Jul 20, 2011

Humidex

It's been a filthy hot week up here in the northern wilds, so I've been swimming before and after work in Clearwater Lake on a regular schedule. We get two radio stations up here: Community radio WTIP - 'The Tip' - and a terrible Canadian rock station out of Thunder Bay called 'The Giant'. It's fundraising week on The Tip so I was listening to some Fine Young Cannibals on The Giant while painting some signage in the workshop - I really enjoyed their weather reports, which are fairly accurate for our location. Of course they use Celsius! But my favorite part is the regular updates on wild fire smoke- and haze-forecasting and the use of 'The Humidex'. This is Canadian for 'heat index'. Today the Humidex reached 35!!! 44-thousand hectares or forest were burning out of control, haze everywhere! Whoa!

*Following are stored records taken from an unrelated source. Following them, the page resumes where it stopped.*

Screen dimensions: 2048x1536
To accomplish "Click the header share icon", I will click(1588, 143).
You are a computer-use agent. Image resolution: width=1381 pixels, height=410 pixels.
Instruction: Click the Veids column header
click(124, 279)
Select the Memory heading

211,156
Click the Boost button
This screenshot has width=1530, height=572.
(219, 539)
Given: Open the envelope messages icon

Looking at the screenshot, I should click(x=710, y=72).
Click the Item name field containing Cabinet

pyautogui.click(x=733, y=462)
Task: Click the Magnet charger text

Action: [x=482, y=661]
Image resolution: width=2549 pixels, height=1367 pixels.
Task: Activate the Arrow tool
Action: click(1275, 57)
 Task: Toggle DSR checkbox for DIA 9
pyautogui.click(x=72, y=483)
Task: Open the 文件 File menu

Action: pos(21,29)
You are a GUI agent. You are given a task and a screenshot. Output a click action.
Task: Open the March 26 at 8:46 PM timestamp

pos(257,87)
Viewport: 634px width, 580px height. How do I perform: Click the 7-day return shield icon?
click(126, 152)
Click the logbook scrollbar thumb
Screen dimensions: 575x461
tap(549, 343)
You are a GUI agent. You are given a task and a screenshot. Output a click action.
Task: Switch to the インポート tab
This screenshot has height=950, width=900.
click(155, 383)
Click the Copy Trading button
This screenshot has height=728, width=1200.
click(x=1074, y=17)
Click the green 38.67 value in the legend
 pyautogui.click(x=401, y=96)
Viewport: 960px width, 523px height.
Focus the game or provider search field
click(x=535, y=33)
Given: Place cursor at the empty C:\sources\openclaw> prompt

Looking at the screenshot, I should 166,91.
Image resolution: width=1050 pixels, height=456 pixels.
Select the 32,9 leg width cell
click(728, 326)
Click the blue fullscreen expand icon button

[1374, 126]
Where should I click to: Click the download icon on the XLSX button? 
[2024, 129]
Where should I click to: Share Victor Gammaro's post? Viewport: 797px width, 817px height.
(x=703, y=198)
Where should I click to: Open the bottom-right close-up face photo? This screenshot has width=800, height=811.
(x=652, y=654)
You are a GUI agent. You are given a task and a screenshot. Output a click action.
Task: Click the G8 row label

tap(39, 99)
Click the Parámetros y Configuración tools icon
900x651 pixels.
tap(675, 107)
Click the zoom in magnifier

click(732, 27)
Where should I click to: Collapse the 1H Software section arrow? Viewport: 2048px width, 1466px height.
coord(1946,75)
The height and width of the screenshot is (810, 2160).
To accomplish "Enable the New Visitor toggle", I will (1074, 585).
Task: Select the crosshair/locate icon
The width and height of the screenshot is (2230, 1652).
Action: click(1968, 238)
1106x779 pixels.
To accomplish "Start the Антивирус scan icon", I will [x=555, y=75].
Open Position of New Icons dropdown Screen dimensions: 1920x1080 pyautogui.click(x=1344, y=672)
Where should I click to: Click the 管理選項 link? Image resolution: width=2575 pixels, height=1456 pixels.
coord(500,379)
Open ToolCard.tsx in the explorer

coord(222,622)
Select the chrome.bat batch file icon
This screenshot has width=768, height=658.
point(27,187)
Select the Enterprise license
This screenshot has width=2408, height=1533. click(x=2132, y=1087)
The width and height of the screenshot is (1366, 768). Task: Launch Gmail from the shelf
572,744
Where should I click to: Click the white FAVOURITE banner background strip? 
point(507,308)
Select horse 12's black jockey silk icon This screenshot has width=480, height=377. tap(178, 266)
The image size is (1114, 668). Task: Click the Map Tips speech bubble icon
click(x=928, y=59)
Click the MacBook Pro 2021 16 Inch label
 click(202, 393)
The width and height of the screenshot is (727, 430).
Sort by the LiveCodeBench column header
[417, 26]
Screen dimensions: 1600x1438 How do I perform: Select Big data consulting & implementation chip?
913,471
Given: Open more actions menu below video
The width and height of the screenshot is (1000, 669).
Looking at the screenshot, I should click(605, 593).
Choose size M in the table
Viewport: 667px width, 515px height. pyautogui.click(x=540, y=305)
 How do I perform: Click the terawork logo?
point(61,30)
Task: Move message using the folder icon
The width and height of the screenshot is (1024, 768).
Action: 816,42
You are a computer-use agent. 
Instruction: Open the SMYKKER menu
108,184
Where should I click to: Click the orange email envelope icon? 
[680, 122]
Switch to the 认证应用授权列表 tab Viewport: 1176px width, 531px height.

When the heat wave hit the north I knew it was time to trim down on the hair. I gave myself an emergency hair- and beard-trim with a tiny scissors, looking in a tiny mirror, but I think it turned out OK. I kept trimming here and there for several days as I discovered lingering longies, and my brains have breathed perfectly throughout this spike in the Humidex.

This abnormal humidity-event was capped today by an unusual storm, which dropped 9 inches of rain in total on July 20. I awoke to a strobe-light monsoon at 4 a.m., and between then and 8, we got 8 inches, which nearly sunk the fleet. Had we not gone out in the storm at 7 a.m. to emergency bail the vessels, they probably would have sunk. All our roads were washed out. I spent the day shoveling gravel into the roads-turned-stream, and then after dinner it rained another inch. The lake is up nearly a foot already in one day!

And yet the humidity persists and I sit by my fan... I cannot get far enough north to escape this heat, this suffocating Humidex... These fires of summer...

:::
Addendum (7.22.11): I wanted to also note the concept of a 'personal humidex'... as in: Geesh, my humidex is at 50c right now... I need to jump in the lake.